Why forests are important
The following passage is quoted from a 1923 textbook, The New Agriculture For High Schools. The author, Dr. Kary C. Davis, advises students that some woodlands should be preserved on farms. Here are the reasons he gives:
Forests benefit regions in a number of ways:
1, They greatly modify and improve climate.
2. They greatly equalize temperature.
3. They break the force of the wind.
4. They check evaporation.
5. They prevent floods or make them less serious. The forest itself and its floor of leaves and trash absorbing the rainfall, retard the rush of water to streams.
6. Water power for mills and factories along streams is more uniform because of a steady supply of water coming from a stream through a well-protected forest watershed.
7. Wells and springs are more continuous in their flow because more water enters the soil and gradually seeks the underground currents.
Source: From the chapter titled "Woodland Projects" (p.322) in The New Agriculture for High Schools by Kary C. Davis, Ph.D. Published in 1923 by J.P. Lippincott Company, Philadelphia.
It has been 85 years since the above points were listed.
We probably don't use as much water power today to run mills and factories (see #6 above,) but we depend on our rivers to produce electricity and to provide water for cities, agriculture, and recreation.
If we were rewriting this list today, we might also add that forests help reduce air pollution and serve as carbon sinks.

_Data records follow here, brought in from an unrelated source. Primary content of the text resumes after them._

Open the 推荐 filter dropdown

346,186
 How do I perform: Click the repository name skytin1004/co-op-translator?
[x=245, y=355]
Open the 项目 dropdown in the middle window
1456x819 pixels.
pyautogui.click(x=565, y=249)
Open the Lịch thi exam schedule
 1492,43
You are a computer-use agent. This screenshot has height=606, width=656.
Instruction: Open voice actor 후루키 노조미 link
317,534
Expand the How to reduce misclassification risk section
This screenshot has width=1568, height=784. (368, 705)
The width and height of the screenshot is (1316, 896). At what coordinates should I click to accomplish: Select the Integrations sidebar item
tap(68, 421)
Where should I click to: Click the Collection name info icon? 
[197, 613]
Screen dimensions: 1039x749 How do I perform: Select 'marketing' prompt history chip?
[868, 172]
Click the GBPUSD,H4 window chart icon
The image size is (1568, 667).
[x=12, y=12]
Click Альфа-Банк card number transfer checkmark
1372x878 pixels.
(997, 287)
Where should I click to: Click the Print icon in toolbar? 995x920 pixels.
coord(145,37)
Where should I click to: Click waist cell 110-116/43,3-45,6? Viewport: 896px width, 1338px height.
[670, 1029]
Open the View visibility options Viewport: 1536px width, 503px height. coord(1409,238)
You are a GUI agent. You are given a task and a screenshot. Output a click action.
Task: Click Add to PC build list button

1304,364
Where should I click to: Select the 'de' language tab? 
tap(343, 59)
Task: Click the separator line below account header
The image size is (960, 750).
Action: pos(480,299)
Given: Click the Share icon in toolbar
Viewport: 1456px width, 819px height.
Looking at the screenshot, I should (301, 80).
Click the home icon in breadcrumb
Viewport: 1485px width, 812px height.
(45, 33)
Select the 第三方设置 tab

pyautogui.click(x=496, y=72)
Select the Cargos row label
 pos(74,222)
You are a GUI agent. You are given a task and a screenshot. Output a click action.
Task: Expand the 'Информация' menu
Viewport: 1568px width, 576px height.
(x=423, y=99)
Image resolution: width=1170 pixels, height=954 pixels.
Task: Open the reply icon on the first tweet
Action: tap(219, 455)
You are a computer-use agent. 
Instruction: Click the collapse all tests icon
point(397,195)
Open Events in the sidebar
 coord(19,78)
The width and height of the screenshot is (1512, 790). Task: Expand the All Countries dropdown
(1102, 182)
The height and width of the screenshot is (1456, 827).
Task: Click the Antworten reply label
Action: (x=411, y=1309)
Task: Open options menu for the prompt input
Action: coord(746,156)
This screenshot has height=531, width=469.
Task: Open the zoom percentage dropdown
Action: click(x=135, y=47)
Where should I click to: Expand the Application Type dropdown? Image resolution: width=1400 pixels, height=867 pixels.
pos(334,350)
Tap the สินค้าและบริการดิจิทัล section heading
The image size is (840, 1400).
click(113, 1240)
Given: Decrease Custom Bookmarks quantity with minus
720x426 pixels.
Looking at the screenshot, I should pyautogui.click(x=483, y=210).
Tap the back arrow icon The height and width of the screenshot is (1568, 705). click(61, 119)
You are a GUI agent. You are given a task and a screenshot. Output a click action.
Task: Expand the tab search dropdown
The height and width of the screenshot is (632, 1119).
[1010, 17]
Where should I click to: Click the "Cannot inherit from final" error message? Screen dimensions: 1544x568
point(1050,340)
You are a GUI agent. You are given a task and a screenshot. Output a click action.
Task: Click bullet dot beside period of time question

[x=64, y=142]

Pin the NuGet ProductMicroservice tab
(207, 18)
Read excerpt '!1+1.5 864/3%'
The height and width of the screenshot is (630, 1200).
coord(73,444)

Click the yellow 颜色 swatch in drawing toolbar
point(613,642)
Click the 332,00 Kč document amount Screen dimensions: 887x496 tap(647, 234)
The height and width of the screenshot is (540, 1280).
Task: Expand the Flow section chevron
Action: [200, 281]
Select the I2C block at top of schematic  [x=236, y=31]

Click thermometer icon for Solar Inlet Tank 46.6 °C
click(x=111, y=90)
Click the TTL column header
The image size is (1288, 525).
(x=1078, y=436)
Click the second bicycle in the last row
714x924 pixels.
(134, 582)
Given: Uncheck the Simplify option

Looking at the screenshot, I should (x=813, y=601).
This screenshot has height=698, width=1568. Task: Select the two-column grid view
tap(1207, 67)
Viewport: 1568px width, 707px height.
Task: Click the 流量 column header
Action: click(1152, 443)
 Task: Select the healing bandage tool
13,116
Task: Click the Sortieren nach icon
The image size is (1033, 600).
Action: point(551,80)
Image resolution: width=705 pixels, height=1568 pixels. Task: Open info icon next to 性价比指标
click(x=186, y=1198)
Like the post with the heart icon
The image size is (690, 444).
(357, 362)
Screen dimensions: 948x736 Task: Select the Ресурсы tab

"The power to recognize trees at a glance without examining their leaves or flowers or fruit as they are seen, for example, from the car-window during a railroad journey, can only be acquired by studying them as they grow under all possible conditions over wide areas of territory. Such an attainment may not have much practical value, but once acquired it gives to the possessor a good deal of pleasure which is denied to less fortunate travelers."